Early and Long-Term Effects of Dupilumab Treatment on Circulating T-Cell Functions in Patients with Moderate-to-Severe Atopic Dermatitis

Dupilumab, a mAb targeting IL-4 receptor alpha (IL-4R alpha), markedly improves disease severity in patients with atopic dermatitis. However, the effect of IL-4R alpha blockade on dynamics of circulating skin-homing T cells, which are crucial players in the pathologic mechanism of atopic dermatitis, has not been studied yet. In addition, it remains unknown whether dupilumab treatment induces long-lasting T- and B-cell polarization. Therefore, we studied the short- and long-term effects of dupilumab treatment on IL-4R alpha expression and T-cell cytokine production within total and skin-homing (cutaneous lymphocyte antigen(+)/CCR4(+)) subpopulations in patients with moderate-to-severe atopic dermatitis.
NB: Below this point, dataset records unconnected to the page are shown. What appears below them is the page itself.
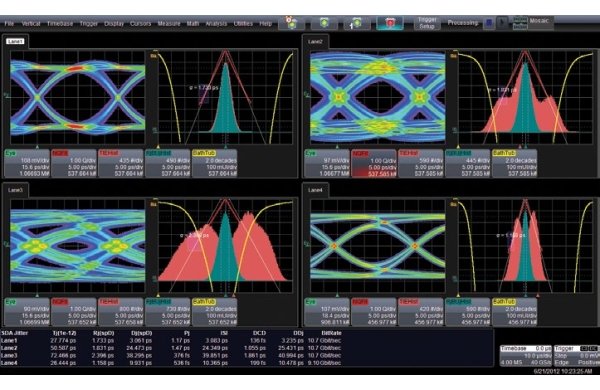Click Lane1 Eye trace descriptor box

click(27, 163)
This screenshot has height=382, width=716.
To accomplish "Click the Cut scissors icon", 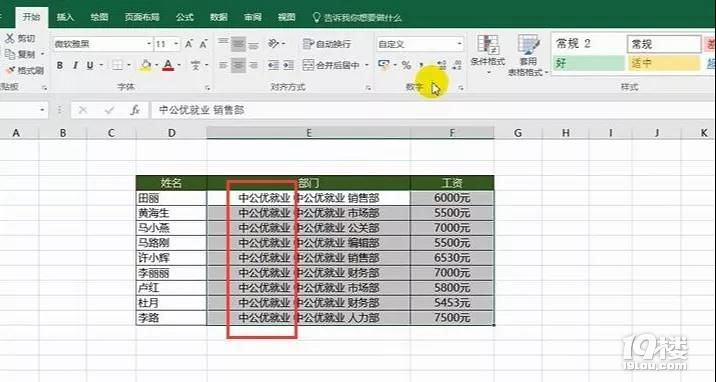I will coord(10,38).
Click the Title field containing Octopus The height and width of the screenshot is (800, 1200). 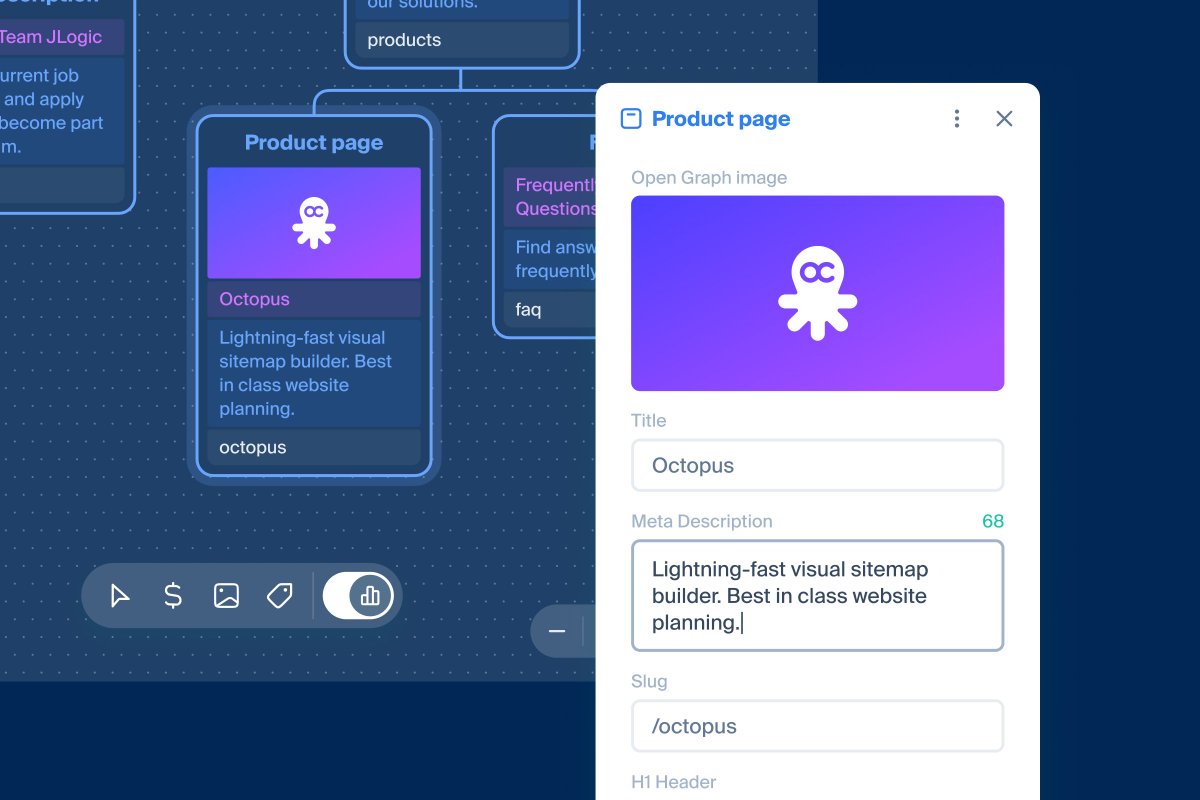pyautogui.click(x=817, y=465)
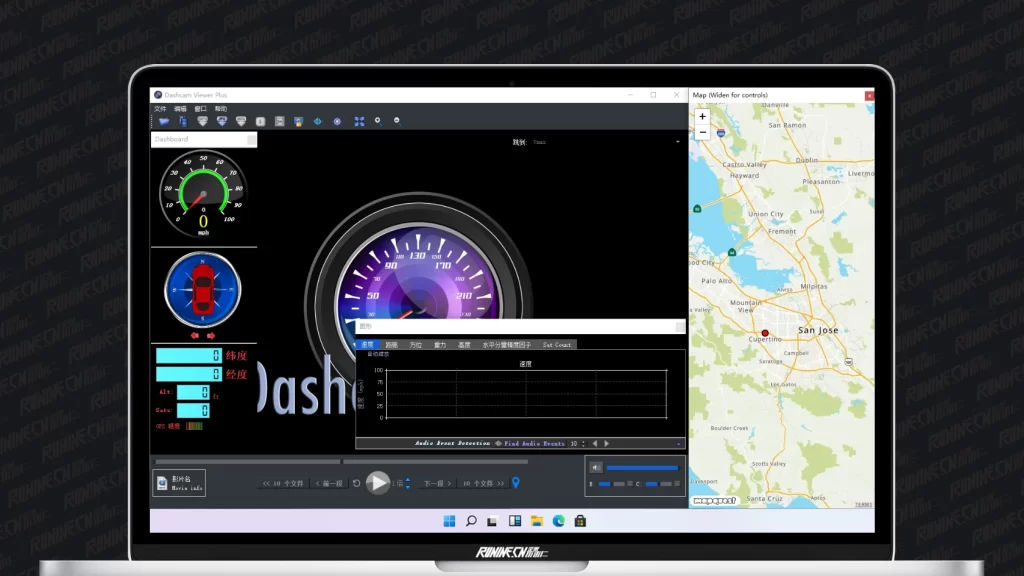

Dupilumab treatment completely blocked IL-4R alpha expression and signal transducer and activator of transcription 6 phosphorylation in CD19(+) B cells and CD4(+) T cells within 2 hours of administration and through week 52. Although no change in the proportion of skin-homing T-cell subsets was found, dupilumab treatment significantly decreased the percentage of proliferating (Ki67(+)) and T helper type 2 and T helper type 22 cytokineeproducing skin-homing CD4(+) T cells at week 4. No evidence of general T helper type cell skewing following a year of dupilumab treatment was found. In summary, dupilumab treatment rapidly and stably inhibited IL-4R alpha, which was accompanied by a strong early functional immunological effect specifically on skin-homing T cells without affecting overall T helper type cell skewing in the long term.